The laurel overwinters like other typical Mediterranean plants. The plant is frost hardy down to around – 5° C. But I have also read that less frost has caused the shoots to die off. So there are other factors at play. In any case, sufficient light is important because the laurel is an evergreen plant. It is often stated that the light does not play a role in wintering. That is not right. As with all Mediterranean and evergreen plants, light is important for the tree to remain healthy.

  • Winter cool
  • Best below 10°C, between 5 and 10°C
  • Sufficient light is important, otherwise the tree will drop its leaves
  • Pouring depends on the temperature. The cooler the winter quarters, the less water is poured.
  • If you water too much, the roots often rot
  • It is better to water too little than too much
  • Don’t fertilize
  • Make sure that the laurel is still cool in the spring and is only slowly brought up to warmer temperatures so that the growth remains compact. Otherwise the shoots shoot loose and become long and squishy.


Propagation is possible in various ways, by cuttings, layering and sowing. It is even possible that in a correspondingly mild climate self-sowing will lead to an invasion of laurel plants, which can be quite annoying. It is favorable that two plants of different sexes are always necessary for fruits and seeds. If you only have one, there are no problems with it.


  • Spring or August and September
  • Take a not fully lignified (semi-mature) cutting just below a leaf node
  • Remove lower leaves
  • Stuck in a mixture of sand and peat
  • Rooting at about 20° C
  • Put a plastic bag over the planter
  • Make the vessel light
  • Water the substrate only lightly
  • Don’t forget to ventilate to prevent mold from forming
  • Pot must be well rooted before you put the small laurel plants in a larger container.


  • Soak seeds in lukewarm water for about two days
  • Put the seeds 1 cm deep in a sand-soil mixture
  • Make light and water lightly
  • Germination time about 2 to 3 weeks

diseases and pests

\Diseases are very rare with proper care. The fresh, tart essential oil drives away many pests and prevents diseases. Too much moisture in the winter quarters can damage the roots.

Pests also like to attack the plants there. Scale and mealybugs are particularly common, as are spider mites, which are generally very annoying. It is best to first try to get rid of the pests by collecting or hosing them off. Only use chemical agents in an emergency, because the laurel is quite sensitive. Systemic agents work best for scale and mealybugs. The plant absorbs the poison and so do the pests when they suck the plant sap. Since scale insects in particular can hardly be combated in any other way, this is the best way to combat them. Spider mites can also be eliminated with plant protection sprays. However, the application has to be repeated several times so that all generations of the annoying suckers are caught.
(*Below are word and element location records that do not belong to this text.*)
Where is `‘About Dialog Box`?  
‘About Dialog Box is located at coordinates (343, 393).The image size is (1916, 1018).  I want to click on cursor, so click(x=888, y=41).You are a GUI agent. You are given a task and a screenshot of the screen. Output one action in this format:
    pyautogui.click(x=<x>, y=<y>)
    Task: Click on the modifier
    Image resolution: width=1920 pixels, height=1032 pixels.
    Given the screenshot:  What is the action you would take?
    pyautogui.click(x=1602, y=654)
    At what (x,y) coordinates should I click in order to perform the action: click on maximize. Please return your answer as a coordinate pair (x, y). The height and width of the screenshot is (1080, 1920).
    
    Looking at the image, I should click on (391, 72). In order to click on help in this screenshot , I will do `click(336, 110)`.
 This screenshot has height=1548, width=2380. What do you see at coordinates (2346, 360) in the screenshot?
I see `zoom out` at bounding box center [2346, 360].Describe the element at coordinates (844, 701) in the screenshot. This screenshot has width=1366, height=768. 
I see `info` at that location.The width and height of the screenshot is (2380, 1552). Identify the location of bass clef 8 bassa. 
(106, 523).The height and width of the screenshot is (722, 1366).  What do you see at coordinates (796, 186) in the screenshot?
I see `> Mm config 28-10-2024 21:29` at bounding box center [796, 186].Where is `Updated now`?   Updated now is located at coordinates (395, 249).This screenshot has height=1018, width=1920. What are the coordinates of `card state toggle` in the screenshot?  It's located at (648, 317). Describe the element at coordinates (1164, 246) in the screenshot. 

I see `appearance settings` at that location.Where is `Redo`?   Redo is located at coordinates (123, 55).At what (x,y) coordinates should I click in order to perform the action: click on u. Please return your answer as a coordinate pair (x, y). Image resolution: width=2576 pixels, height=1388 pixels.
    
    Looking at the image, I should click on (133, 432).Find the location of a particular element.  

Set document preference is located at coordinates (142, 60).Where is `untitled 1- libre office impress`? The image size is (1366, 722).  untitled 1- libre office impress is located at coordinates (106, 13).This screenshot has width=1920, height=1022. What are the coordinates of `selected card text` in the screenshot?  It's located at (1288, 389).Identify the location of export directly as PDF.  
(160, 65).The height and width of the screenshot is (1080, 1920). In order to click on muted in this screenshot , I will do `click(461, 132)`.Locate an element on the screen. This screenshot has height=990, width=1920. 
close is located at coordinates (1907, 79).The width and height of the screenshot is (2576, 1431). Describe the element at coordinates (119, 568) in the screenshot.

Of course, one must not use the leaves of the laurel if chemical agents have been used. It takes a long time for the funds to break down and completely disappear from the plant.

The laurel tree is a decorative container plant. You can often see the standard trees in the entrance area of ​​houses, flanking the front door on both sides. The only downside for me of these ornamental plants is that they cannot overwinter outdoors. The only thing that helps is frost-free wintering, with temperatures that are as low as possible, but above 0° C. It is easy to cut and propagate, making it an ideal potted plant if you can offer a suitable winter quarters. I can only recommend the real laurel. I also regularly used the dried leaves, which by the way should be dried and stored in the dark.